Material shown:
— BEGIN —
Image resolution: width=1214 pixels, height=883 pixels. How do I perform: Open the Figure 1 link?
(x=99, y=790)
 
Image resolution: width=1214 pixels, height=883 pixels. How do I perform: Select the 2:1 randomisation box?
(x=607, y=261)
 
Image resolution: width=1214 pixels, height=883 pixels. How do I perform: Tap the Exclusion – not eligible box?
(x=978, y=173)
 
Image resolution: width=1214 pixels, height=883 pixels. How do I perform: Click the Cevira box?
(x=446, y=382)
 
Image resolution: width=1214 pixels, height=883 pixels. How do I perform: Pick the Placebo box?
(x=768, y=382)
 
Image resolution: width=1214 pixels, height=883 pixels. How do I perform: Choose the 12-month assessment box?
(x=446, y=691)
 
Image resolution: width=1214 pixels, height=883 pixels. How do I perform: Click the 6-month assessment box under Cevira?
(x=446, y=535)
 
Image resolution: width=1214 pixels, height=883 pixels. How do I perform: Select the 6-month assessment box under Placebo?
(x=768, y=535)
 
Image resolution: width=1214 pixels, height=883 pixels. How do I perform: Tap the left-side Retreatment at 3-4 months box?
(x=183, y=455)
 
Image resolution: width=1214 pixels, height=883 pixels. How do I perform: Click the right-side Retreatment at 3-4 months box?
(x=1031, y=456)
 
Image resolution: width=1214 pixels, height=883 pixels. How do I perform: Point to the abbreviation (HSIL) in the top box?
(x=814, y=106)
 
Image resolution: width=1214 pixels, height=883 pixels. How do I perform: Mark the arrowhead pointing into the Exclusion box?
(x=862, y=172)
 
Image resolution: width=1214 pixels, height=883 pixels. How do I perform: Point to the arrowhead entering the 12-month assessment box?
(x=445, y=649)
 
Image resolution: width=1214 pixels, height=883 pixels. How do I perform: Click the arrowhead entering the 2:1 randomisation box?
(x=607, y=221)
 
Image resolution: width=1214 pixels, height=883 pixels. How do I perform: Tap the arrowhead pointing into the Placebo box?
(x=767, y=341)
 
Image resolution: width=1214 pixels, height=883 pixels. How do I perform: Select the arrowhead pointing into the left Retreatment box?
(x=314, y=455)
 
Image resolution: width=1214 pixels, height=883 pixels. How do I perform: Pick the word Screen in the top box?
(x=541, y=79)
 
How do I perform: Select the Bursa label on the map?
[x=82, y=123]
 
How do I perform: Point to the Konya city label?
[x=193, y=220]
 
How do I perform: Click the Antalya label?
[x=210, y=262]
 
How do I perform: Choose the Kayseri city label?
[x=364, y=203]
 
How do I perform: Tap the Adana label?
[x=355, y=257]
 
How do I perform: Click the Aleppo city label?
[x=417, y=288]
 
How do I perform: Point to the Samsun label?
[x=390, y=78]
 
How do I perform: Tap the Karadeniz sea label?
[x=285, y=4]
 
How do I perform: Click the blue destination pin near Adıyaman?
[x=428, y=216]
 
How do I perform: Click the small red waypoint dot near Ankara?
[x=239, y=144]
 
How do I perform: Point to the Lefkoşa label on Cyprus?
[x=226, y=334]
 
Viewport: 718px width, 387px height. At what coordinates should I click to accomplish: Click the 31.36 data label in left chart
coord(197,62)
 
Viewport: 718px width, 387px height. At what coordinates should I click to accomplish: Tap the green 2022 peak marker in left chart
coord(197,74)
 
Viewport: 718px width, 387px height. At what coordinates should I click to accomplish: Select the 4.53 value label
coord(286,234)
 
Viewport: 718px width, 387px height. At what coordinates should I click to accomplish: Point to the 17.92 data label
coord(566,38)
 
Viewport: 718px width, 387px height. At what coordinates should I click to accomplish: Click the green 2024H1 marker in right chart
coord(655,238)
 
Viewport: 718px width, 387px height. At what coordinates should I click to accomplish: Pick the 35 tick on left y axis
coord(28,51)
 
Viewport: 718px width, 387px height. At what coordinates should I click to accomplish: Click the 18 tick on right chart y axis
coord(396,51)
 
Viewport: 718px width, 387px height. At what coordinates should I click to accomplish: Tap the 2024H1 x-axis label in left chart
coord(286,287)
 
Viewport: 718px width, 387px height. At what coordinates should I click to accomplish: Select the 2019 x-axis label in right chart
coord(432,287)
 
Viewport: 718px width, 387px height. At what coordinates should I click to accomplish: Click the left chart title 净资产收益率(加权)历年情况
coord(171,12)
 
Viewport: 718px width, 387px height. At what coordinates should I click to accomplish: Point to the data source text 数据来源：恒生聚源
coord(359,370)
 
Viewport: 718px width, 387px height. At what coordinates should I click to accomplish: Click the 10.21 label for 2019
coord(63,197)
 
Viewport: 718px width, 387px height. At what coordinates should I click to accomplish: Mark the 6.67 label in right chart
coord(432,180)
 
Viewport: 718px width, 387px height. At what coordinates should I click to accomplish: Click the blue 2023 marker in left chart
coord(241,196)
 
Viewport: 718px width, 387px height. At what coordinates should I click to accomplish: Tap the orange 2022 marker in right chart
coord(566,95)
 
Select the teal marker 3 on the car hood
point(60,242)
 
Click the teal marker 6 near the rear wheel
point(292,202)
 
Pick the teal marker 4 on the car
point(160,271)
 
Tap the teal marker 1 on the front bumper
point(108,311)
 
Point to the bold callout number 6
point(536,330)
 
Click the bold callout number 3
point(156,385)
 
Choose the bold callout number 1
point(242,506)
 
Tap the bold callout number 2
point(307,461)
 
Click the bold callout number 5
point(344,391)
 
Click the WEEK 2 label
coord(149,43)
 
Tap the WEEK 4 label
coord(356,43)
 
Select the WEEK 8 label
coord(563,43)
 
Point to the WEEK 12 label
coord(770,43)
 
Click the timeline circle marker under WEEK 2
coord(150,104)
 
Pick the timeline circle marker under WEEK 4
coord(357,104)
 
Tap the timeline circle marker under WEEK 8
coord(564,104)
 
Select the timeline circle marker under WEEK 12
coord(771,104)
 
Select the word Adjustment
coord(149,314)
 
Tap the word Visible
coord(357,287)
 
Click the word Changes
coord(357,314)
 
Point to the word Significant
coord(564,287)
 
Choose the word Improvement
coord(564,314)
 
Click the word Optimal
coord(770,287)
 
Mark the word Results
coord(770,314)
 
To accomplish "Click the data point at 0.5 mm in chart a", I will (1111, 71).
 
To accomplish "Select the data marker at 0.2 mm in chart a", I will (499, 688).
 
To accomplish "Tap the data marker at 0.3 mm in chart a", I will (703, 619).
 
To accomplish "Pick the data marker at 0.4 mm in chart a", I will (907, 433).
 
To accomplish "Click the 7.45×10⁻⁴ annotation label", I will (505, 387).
— END —
Job: Please convert the lines starting at the one that contains "Select the teal marker 3 on the car hood" and ending at the one that contains "coord(149,43)" into a numbered list, leaving out blank lines.

Written answer:
1. Select the teal marker 3 on the car hood
2. point(60,242)
3. Click the teal marker 6 near the rear wheel
4. point(292,202)
5. Pick the teal marker 4 on the car
6. point(160,271)
7. Tap the teal marker 1 on the front bumper
8. point(108,311)
9. Point to the bold callout number 6
10. point(536,330)
11. Click the bold callout number 3
12. point(156,385)
13. Choose the bold callout number 1
14. point(242,506)
15. Tap the bold callout number 2
16. point(307,461)
17. Click the bold callout number 5
18. point(344,391)
19. Click the WEEK 2 label
20. coord(149,43)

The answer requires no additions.